Meaning and Form
Blog Posted:7/10/2009 7:48:00 AM
Recently I have been writing Tetractys, a form created by Ray Stebbing. The Tetractys has 20 syllables distributed over five lines as follows: 1-2-3-4-10.
There is another 20 syllable form that has long held my interest. It is a quatrain form derived from Chinese poetry and consists of 4 lines, each line containing 5 syllables, for a total of 20 syllables. Some of the most famous poems in Chinese history are written in this form.
Both the Tetractys and the Chinese Quatrain, called Wujue in Chinese, have 20 syllables. What I find interesting is the difference in feeling that comes from their difference in form. With the Tetractys one starts with a single syllable/word, and the form gradually opens up, ending with a long, potentially lyrical, last line. This last line is half the length of the entire poem. With the Chinese Quatrain there is a steadiness of pace since each line is the same length.
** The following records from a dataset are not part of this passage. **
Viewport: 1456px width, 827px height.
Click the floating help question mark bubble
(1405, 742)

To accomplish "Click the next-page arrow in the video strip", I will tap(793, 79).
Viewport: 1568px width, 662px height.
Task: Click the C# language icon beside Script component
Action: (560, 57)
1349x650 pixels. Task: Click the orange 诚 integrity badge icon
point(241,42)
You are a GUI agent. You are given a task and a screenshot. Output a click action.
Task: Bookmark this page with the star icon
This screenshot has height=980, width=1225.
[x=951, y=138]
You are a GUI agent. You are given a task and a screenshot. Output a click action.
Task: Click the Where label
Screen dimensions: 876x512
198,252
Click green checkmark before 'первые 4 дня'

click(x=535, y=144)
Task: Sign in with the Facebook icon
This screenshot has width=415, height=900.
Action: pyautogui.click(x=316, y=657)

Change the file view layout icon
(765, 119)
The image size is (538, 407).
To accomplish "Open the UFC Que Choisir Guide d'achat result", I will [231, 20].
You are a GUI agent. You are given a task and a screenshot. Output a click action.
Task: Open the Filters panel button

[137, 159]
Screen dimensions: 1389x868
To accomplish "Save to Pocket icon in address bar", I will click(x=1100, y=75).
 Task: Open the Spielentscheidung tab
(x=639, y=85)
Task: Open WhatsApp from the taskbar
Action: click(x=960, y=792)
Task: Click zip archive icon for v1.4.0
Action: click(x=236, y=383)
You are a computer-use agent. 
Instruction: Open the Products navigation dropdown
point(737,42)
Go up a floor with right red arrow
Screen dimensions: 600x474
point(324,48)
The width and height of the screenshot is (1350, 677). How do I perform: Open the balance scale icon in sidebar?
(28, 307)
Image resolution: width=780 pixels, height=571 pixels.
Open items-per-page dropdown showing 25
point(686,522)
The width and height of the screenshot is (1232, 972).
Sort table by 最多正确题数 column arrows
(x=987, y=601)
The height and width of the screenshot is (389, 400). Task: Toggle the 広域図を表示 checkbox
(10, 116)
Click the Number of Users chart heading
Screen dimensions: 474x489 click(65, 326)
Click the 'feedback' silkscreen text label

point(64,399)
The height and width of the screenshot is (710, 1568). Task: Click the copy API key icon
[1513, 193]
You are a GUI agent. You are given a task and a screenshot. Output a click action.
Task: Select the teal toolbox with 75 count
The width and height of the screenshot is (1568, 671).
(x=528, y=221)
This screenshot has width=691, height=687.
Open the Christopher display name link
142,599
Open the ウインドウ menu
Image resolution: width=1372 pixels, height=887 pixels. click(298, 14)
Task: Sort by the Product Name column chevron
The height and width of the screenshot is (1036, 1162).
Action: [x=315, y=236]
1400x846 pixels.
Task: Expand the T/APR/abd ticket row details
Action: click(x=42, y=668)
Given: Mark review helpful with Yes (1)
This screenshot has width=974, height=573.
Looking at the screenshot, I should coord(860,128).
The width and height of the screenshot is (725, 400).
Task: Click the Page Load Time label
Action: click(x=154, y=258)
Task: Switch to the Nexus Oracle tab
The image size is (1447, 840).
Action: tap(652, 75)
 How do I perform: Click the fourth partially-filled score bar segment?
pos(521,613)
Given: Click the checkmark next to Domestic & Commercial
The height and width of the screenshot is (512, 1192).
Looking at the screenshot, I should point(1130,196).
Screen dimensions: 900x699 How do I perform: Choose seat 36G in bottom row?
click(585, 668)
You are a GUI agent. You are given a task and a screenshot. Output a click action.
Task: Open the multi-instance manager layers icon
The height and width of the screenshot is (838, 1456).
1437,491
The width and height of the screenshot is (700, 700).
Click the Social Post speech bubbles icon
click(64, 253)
Since each line is the same length, meaning and interest tends to be distributed over the entire poem, so there is not so much a feeling of leading to a final statement. Many Chinese Quatrain poems of the Wujue variety are landscape poems and it seems to me that the form is ideal for landscape because each line is, in a sense, an image in itself. In the Tetractys the feeling is more like traveling than observing.
It is difficult to pin down exactly what a poetic form means. But the contrast between the Tetractys and the Chinese Quatrain form, both having the exact same number of syllables, gives us an opportunity to observe how form creates a certain kind of meaning all on its own.